Skip site navigation (1) Skip section navigation (2)

Performance problems on a fairly big table with two key columns.

From: "Rasmus Aveskogh" <rasmus(at)defero(dot)se>
To: pgsql-performance(at)postgresql(dot)org
Subject: Performance problems on a fairly big table with two key columns.
Date: 2003-09-04 22:53:46
Message-ID: 1564.62.119.108.236.1062716026.squirrel@www.defero.se (view raw or flat)
Thread:
Lists: pgsql-performance
Hi,

I have a table that looks like this:

  DATA   ID   TIME
|------|----|------|

The table holds app. 14M rows now and grows by app. 350k rows a day.

The ID-column holds about 1500 unique values (integer).
The TIME-columns is of type timestamp without timezone.

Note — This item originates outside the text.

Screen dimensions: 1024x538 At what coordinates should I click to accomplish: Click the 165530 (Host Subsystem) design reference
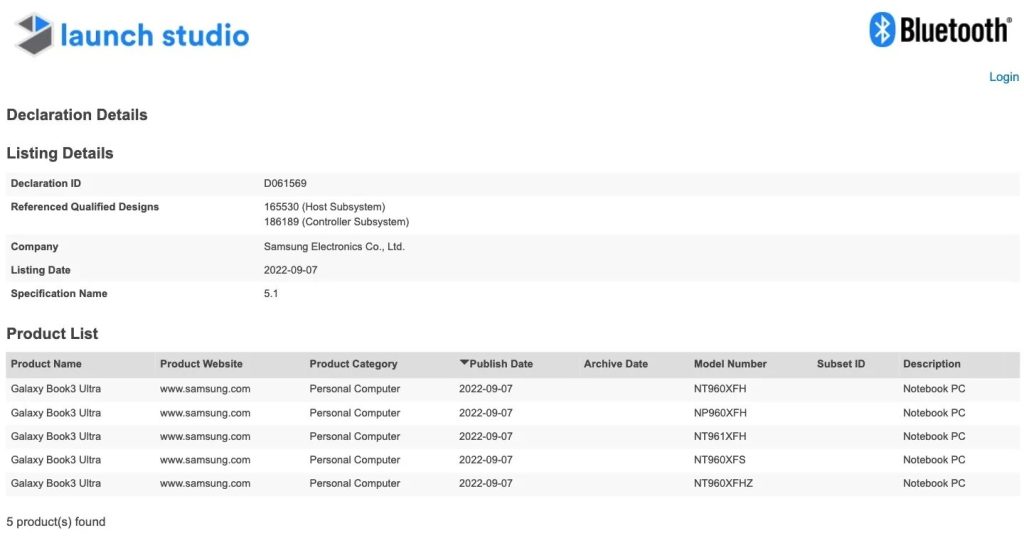[325, 207]
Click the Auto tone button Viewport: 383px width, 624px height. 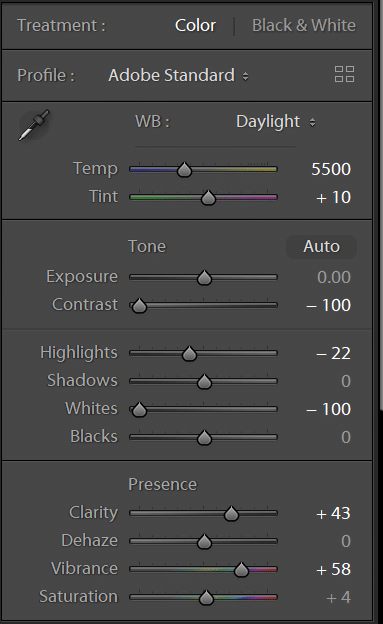321,247
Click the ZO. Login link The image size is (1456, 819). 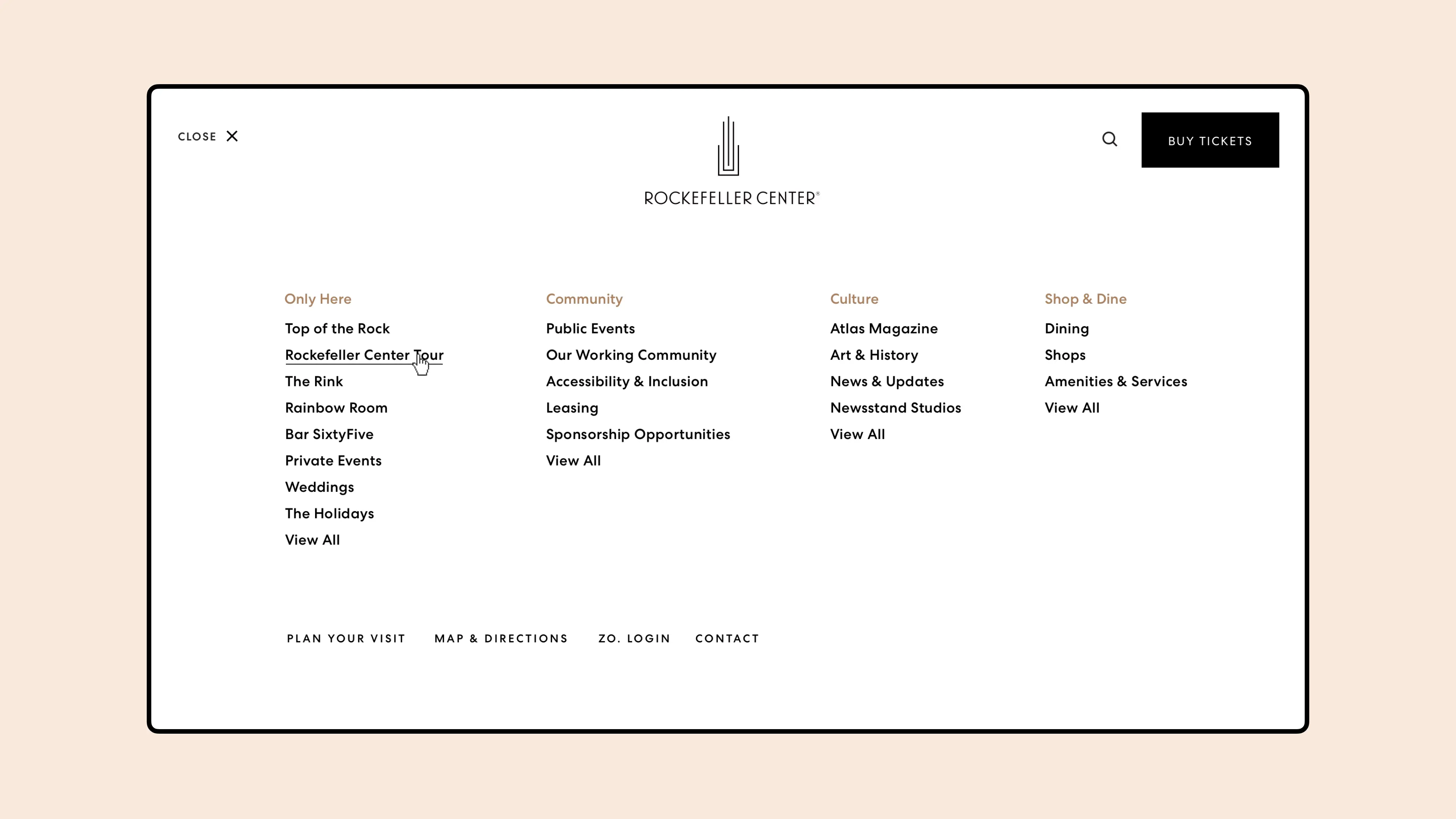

I have one index (b-tree) on the ID-column and one index (b-tree) on the
time-column.

My queries most often look like this:

SELECT DATA FROM <tbl> WHERE ID = 1 AND TIME > now() - '1 day'::interval;

or

SELECT DATA FROM <tbl> WHERE ID = 2 AND TIME > now() - '1 week'::interval;


Since I have about 350000 rows the last 24 hours the query planner chooses
to use my ID-index to get hold of the rows - then using only a filter on
the time column.

This takes a lot of time (over a minute) on a P4 1900MHz which
unfortenately isn't good enough for my purpose (webpages times out and so
on..).


If I SELECT only the rows with a certain ID (regardless of time):

SELECT DATA FROM <tbl> WHERE ID = 3;

..it still takes almost a minute so I guess this is the problem (not the
filtering on the TIME-column), especially since it recieves a lot of rows
which will be descarded using my filter anyway.
(I recieve ~6000 rows and want about 250).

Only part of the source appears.